|If you use any MSWord compatible word processor in Linux the chances are
extremely high that you are using software that Caolan wrote, the infamous
MSWordView library (which has recently been renamed to
wvware). Caolan is a member of the Irish
Linux Users' Group and graciously allowed us to be the first to interview him.
Some guy called Caolan asked B^>:
- what editor do you use?
Vim, but its not a religious choice. The first manuals I got for unix
had the vi chapter before the emacs one :-). Though I really got into
vim when on co-op I had an awesomely slow connection back to skynet and
vim was far easier to use over the link.
- Do you use revision control systems of some kind, and have you any
serious thoughts on the matter?
The abiword project uses CVS and I use CVS there. Apart from that I
have little experience with it. I do think that there are some
serious flaws with using CVS for globally distributed projects such
as gnome, Mozilla kde etc etc. Putting the Linux kernel into CVS for
instance would be a disaster. What people forget when they suggest using
CVS is that there is one central server that you have to contact to keep in
sync. A project running from a CVS server in the US is a project which
is difficult for a european to work with. A single point of failure, and
slow connect and update times. I really feel strongly that CVS is something
that shouldn't be used for gnome or Mozilla. It's fine if there is a
committed group of core developers who live near the server :-), but it makes
it very difficult for the casual hacker to sweep in and make a few
modifications, you have to find the server, CVS login, CVS checkout, CVS
update, compile, it doesn't compile, you mess with it for a while, it
compiles but at this stage you're bored because you only wanted to see if
it is supporting graphics yet so that you can test adding tiff support to
CVS to me is inherently a catheral masquerading as a bazaar, CVS is a small
moat to keep the hordes one step removed from you code.

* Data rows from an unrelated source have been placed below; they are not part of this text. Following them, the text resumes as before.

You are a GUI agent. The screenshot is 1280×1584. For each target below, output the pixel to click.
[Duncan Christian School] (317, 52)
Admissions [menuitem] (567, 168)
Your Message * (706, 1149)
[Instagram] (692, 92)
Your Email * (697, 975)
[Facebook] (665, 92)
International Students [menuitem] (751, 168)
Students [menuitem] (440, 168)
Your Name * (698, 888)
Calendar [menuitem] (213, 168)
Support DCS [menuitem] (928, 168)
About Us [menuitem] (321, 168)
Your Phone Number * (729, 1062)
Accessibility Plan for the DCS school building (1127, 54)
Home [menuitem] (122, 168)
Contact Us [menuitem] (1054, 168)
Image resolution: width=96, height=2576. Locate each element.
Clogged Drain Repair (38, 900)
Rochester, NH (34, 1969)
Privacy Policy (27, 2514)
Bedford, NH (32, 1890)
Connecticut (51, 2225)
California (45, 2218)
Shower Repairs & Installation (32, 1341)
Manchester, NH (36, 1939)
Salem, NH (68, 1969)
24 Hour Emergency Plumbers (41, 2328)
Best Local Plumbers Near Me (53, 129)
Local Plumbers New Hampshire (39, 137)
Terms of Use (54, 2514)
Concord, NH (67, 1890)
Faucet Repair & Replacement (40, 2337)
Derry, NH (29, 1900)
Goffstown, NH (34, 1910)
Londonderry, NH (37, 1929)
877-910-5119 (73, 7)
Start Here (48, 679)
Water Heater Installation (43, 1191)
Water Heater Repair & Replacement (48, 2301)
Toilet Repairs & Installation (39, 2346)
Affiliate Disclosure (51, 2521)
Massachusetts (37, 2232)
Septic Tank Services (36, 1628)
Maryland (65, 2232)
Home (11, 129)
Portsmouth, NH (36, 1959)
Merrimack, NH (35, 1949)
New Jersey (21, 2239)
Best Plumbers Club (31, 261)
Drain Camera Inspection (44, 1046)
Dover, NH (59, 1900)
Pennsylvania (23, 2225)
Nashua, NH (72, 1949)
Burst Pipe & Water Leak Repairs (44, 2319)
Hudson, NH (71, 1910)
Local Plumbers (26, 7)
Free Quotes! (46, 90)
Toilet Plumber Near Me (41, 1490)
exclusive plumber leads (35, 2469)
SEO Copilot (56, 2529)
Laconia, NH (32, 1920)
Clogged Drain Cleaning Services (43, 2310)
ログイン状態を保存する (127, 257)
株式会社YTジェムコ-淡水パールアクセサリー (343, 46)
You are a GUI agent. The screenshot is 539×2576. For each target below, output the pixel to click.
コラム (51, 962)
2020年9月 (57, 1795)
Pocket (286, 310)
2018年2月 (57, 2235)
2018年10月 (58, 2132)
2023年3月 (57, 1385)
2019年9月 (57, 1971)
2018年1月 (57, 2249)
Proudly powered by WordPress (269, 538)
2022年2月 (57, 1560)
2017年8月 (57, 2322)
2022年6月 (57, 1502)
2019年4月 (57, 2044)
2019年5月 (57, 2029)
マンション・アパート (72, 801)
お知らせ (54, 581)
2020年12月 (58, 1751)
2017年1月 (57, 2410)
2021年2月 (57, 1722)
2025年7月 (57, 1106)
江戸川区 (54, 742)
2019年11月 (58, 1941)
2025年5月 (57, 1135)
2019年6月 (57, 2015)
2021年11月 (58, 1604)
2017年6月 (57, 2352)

You can make it work correctly though, I think the wine project has the best
CVS system for this kind of project, i.e.
- Regular weekly/biweekly tars and diffs of the tree that actually build
which are mirrored everywhere, and are close enough to the current CVS tree
that an update takes a very small time.
- Mailinglist of changes that were made to the tree.
- Its in Denmark which is reasonably fast for me :-)
Maybe the CVS people should work on a CVS mirroring system, would be a
toughy to do I think, but worth looking into. Also someone (we are
planning it on skynet) should provide a service to automatically
convert CVS tree to regular tar files and run test builds. Plonk them
in ftp archieve files marked with the date and their build status. Point
the script at the main CVS trees around the world and let it rip, a very
positive service methinks.
Favorite language, C, C++, some half arsed scripting language like perl?
Definitely C, I have some fondness for C++, but you have to keep a tight
rein on yourself to stop overdesigning some very aesthetically pleasing
class hierarchies which provide clean interfaces and hide complexity, which
might look nice but do nothing :-). I find myself eventually looking at a
very nice structure which nevertheless achieves nothing. Lots of passing
the buck around the system sort of pushing the execution flow about the
place aimlessly, but thats probably just me. As for stuff like tcl,perl and
so on, nice stuff but use them for glue between other things, using them to
write something serious seems like a disaster to me.
e) window manager / gnome / kde environment?
- X vs console?
X, loads of xterms I admit, but I like a good graphical system. Couldn't
live without netscape.
For ages I've used afterstep. Gnome appeals to me and on my home machine
I have a few gnome applications running. KDE does not appeal to me I have to
say. I don't really care about the now irrelevent legal stuff, but I just
think that GNOME has the right attitude, pretty nebelusous stuff to base
a preference on but there you go.
- Favorite hardware and os platform?
Whatever I can get, I've been happy with x86 and Linux for ages. So many
of the other unices are sucky when it comes to third party utilities and
libraries. I hate platforms that lack standard stuff like libpng libjpeg
- did you ever attempt to write yet another
- window manager?
Thought about it, dismissed the idea pretty quickly.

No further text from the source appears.